- **Brief**:
Your answer must be an exact transcription of the data, with every picture omitted.

- **Task data**:

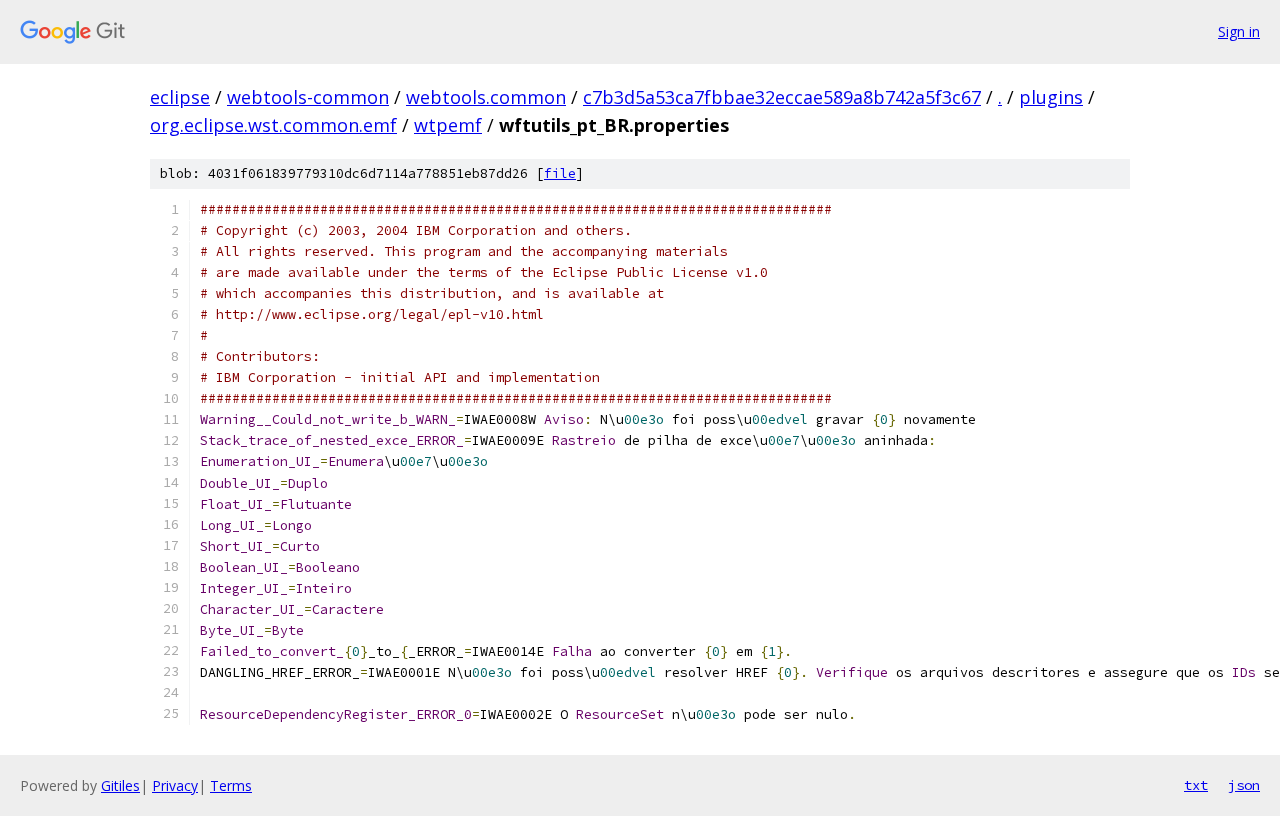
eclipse (180, 97)
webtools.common (486, 97)
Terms (231, 785)
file (560, 173)
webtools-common (308, 97)
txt (1196, 785)
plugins (1051, 97)
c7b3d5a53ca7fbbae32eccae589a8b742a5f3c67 (782, 97)
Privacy (175, 785)
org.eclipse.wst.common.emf (273, 125)
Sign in (1239, 31)
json (1244, 785)
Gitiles (120, 785)
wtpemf (448, 125)
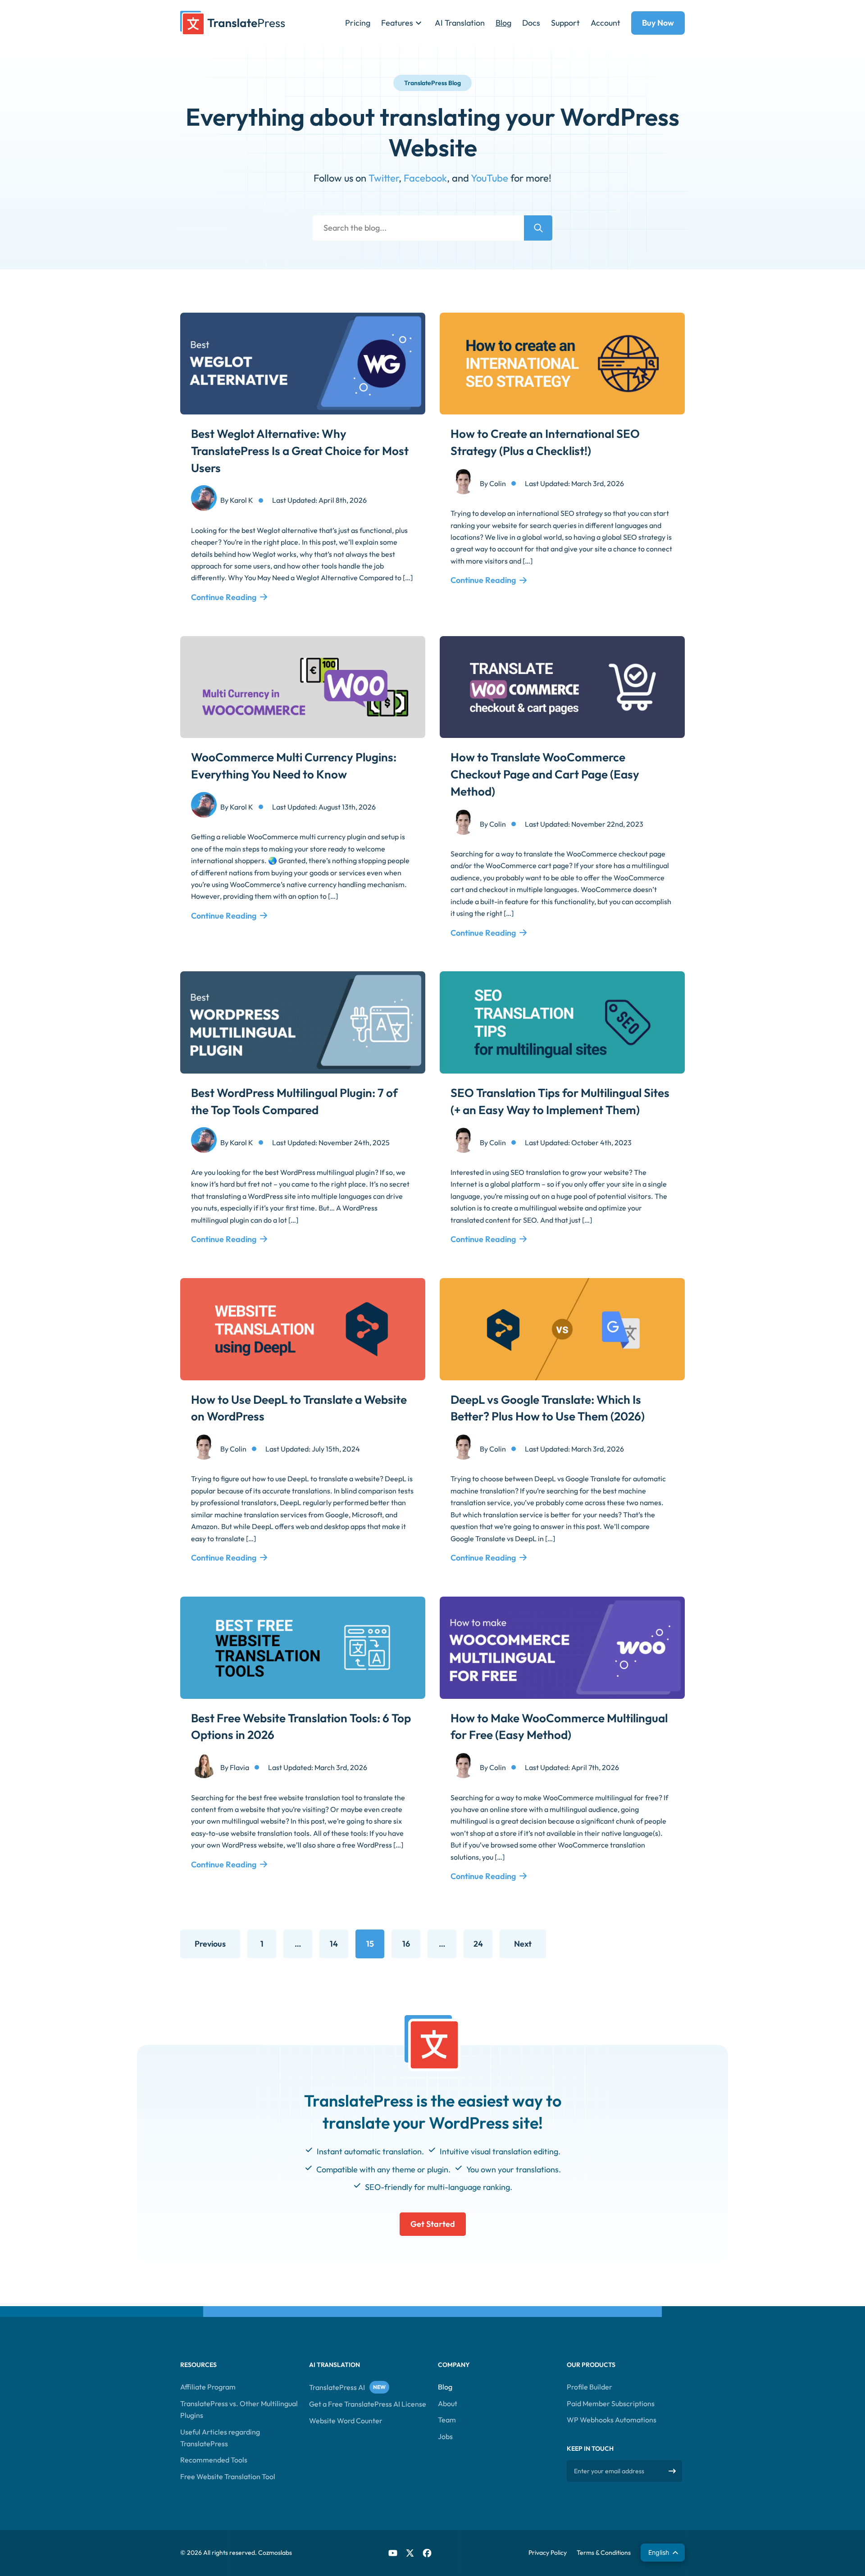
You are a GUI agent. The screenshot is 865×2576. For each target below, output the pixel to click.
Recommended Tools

- **Response**:
eclipse (180, 97)
webtools.common (486, 97)
Terms (231, 785)
file (560, 173)
webtools-common (308, 97)
txt (1196, 785)
plugins (1051, 97)
c7b3d5a53ca7fbbae32eccae589a8b742a5f3c67 (782, 97)
Privacy (175, 785)
org.eclipse.wst.common.emf (273, 125)
Sign in (1239, 31)
json (1244, 785)
Gitiles (120, 785)
wtpemf (448, 125)
You are a GUI agent. The screenshot is 865×2576. For each target below, output the pixel to click.
Recommended Tools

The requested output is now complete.